[GIVEN INFORMATION — start]
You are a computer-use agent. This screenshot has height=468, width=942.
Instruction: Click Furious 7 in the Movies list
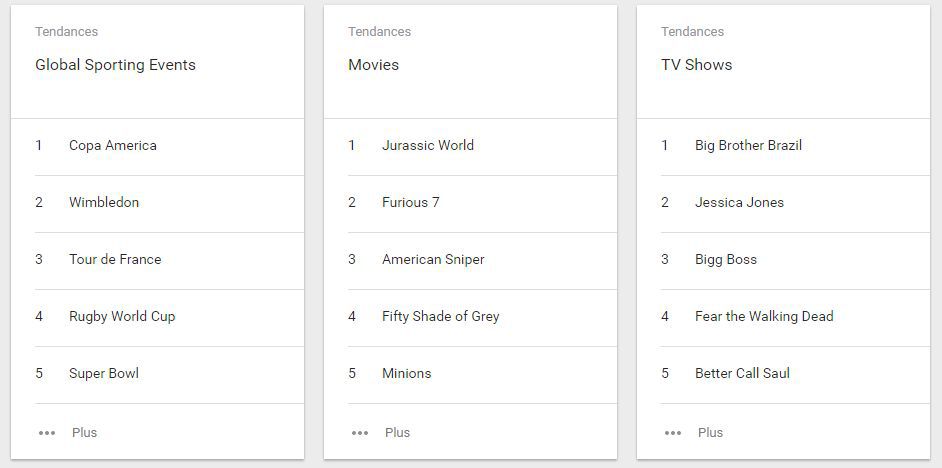pos(410,203)
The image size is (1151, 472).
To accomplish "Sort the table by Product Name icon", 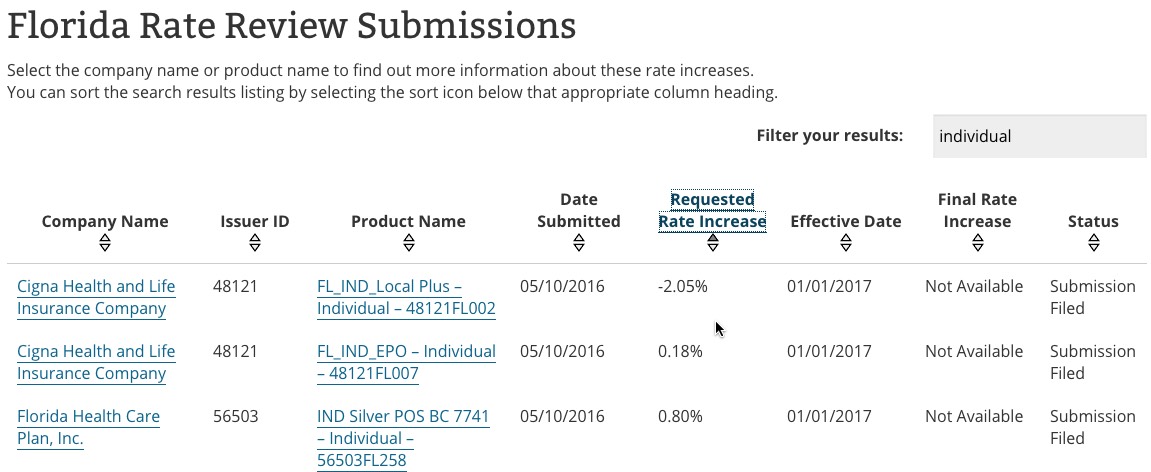I will [x=408, y=243].
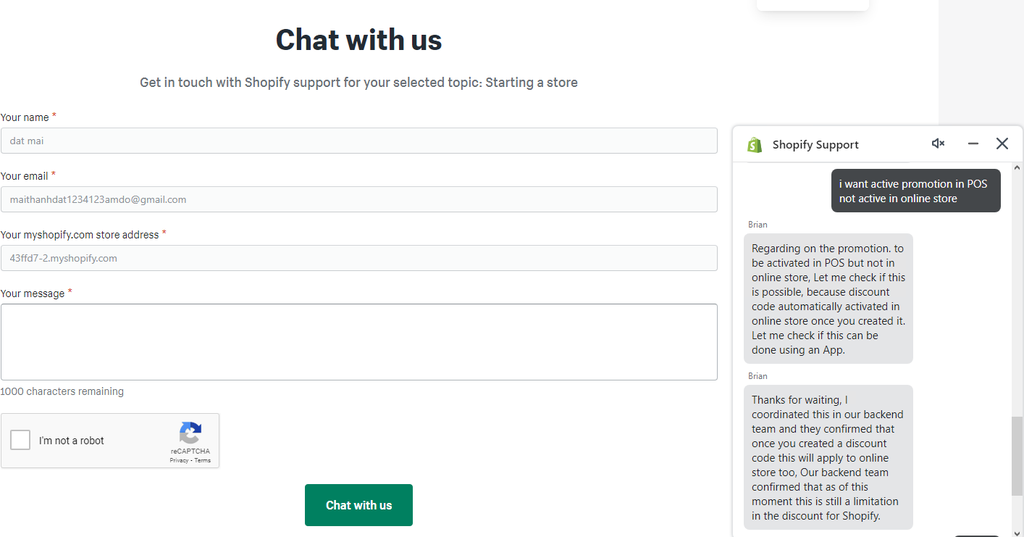Click the "Shopify Support" chat title

[815, 145]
[GIVEN INFORMATION — finish]
• [TASK BRIEF]
Without the pictures, return the listing above from its first line through the line that has "The image size is (1151, 472).".

• [ANSWER SPACE]
You are a computer-use agent. This screenshot has height=468, width=942.
Instruction: Click Furious 7 in the Movies list
pos(410,203)
The image size is (1151, 472).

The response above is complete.